# Impromptu SoCal Meet This Sunday (03/27/05)



## Wufaded (Oct 15, 2003)

Ok we should hash out the details in this thread instead of jacking the other one. We have the choice of meeting at the In N Out on Sunset, or the Hooters on Hollywood. I'd be cool with either place, and more suggestions are welcomed. 

Details so far:

When: 2-3ish
Where: In N Out or Hooters
What: Meet, eat, hang out

So who's up for it? Post! 

Ideas, thoughts, suggestions???


----------



## Bumpin (Feb 18, 2003)

I'm down for In-N-Out.


----------



## TheVodKA (Sep 19, 2002)

The In-N-Out on Sunset gets really crowded, but I'm definitely down for hooters. MMM....Buffalo Wings


----------



## Bumpin (Feb 18, 2003)

The reason why I say In-N-Out is because we can chill outside and do whatever as opposed to Hooters which everything happens indoors.

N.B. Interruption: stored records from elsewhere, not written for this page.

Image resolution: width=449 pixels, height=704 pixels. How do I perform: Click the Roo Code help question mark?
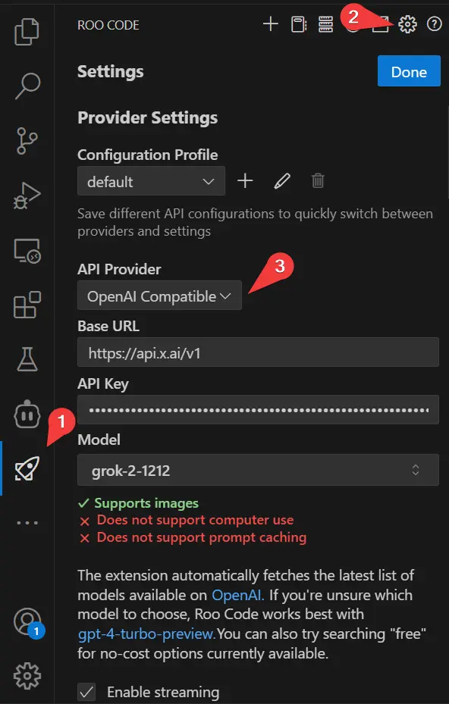click(x=434, y=25)
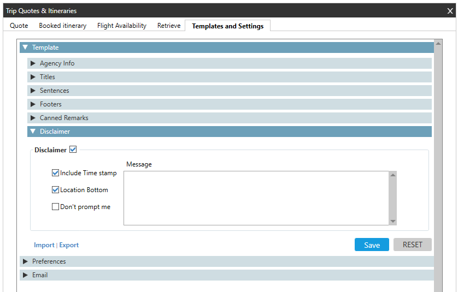Enable the Don't prompt me checkbox
This screenshot has height=292, width=458.
click(55, 207)
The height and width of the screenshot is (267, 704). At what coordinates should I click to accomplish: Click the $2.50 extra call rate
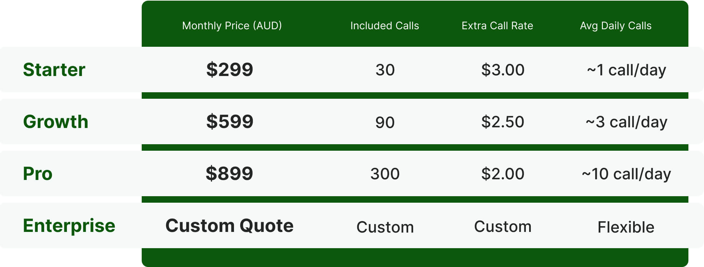(x=502, y=122)
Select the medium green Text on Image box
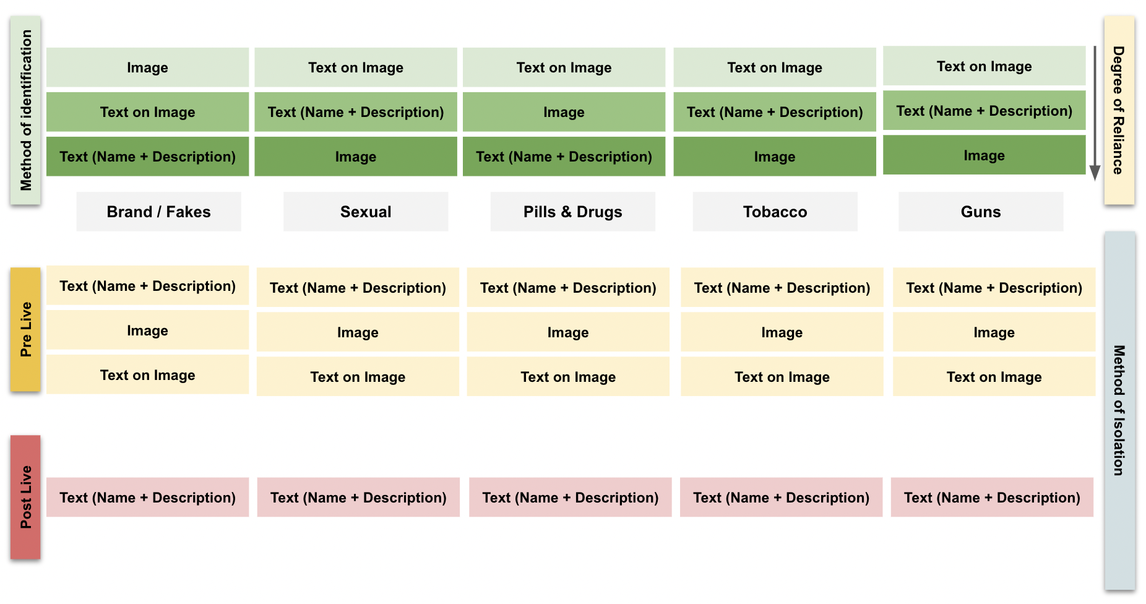Viewport: 1146px width, 604px height. click(x=147, y=112)
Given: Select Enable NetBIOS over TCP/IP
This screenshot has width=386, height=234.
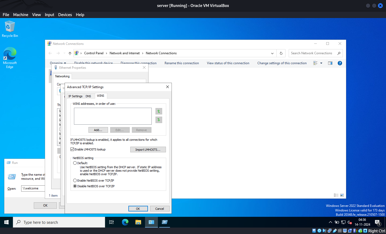Looking at the screenshot, I should click(x=75, y=181).
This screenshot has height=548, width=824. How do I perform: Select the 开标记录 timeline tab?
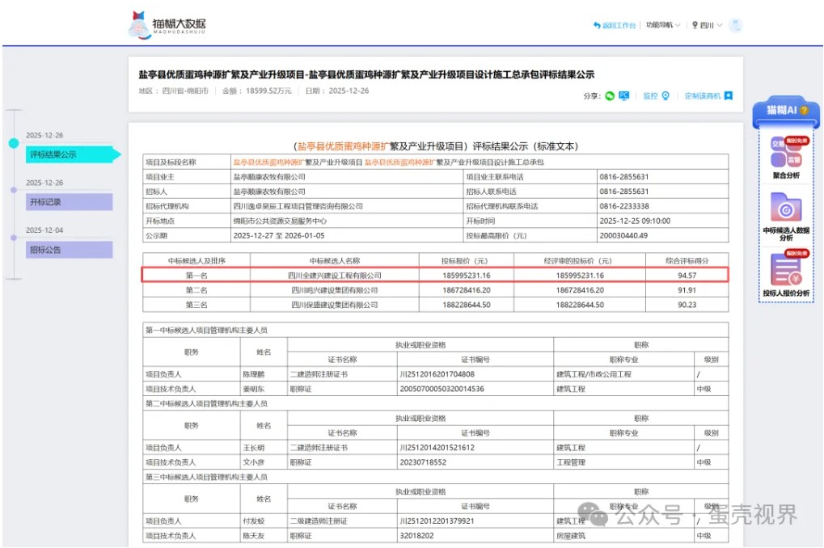[x=69, y=202]
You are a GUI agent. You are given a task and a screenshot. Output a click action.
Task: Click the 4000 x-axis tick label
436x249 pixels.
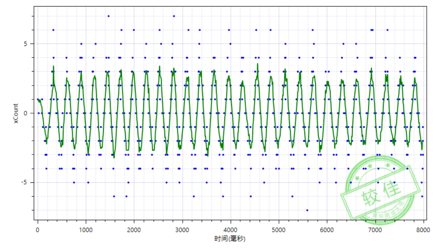pyautogui.click(x=230, y=230)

Or we could do the Santa Monica Pier parking lot.


----------



## Wufaded (Oct 15, 2003)

Seems like I'm the tie breaker here. I dont want to go all the way to Santa Monica pier. If its only the three of us, we should just meet at Hooters. Or we can eat at In N Out first and then maybe grab some wings & beer at Hooters...??? I have my heart set on going to hOOters dammit!!! lol. We'll see if anyone else is going....


----------



## Bumpin (Feb 18, 2003)

Which hooters? Location makes a big difference.


----------



## Wufaded (Oct 15, 2003)

Bumpin said:


> Which hooters? Location makes a big difference.


You've been to the one in Hollywood already? I haven't been to any in L.A., the one I went to in phx was........disturbing. Ugghh....anyway, it doesnt matter to me where we meet up at, I'm going to your side of town so I am relying on you guys to pick a good spot.... :cheers:


----------



## Bumpin (Feb 18, 2003)

The only 3 hooters i've been to are pasadena, burbank, and santa monica. Havn't been to any others.


----------



## Wufaded (Oct 15, 2003)

So you arent opposed to Hooters....cool. So you agree if its only us then Hooters it is???


----------



## Bumpin (Feb 18, 2003)

I thought it was gonna be more of us, but shit I don't care. Hooters if fine. I will find the one in Hollywood and post the address up.

*HOOTERS of HOLLYWOOD!*

Hooters of Hollywood
6922 Hollywood Blvd.
Suite 109 
Hollywood, CA 90028 

323-962-3373


----------



## Wufaded (Oct 15, 2003)

LOL, I would just look for the weirdos hanging around the Chinese Theatre dressed like superhero's, the hooters is across the street  Well, we'll see who else is up for this from here to saturday.....we can always move it to In N Out or somewhere else if its more than 5 people....


----------



## BII (May 13, 2004)

Man I wanna go, but its easter, next time fo' sho.


----------



## kaptainkrollio (Jul 29, 2003)

I was in SD, how'd it go?


----------



## TheVodKA (Sep 19, 2002)

well, it was me, wufaded, and his brother playing b-ball games against hooters girls, eating wings, and watching sports games. Make what you want of it, but it was cool.

BTW, Be Cool blows. That was the first movie in a long time that I just walked out of. I just simply thought that I could be more productive, which means a movie is awful


----------



## BII (May 13, 2004)

maybe next time there should be a little more planning. Easter was a bad day for me. But I'm down for whatever next time, Now I have a road worthy vehicle.


----------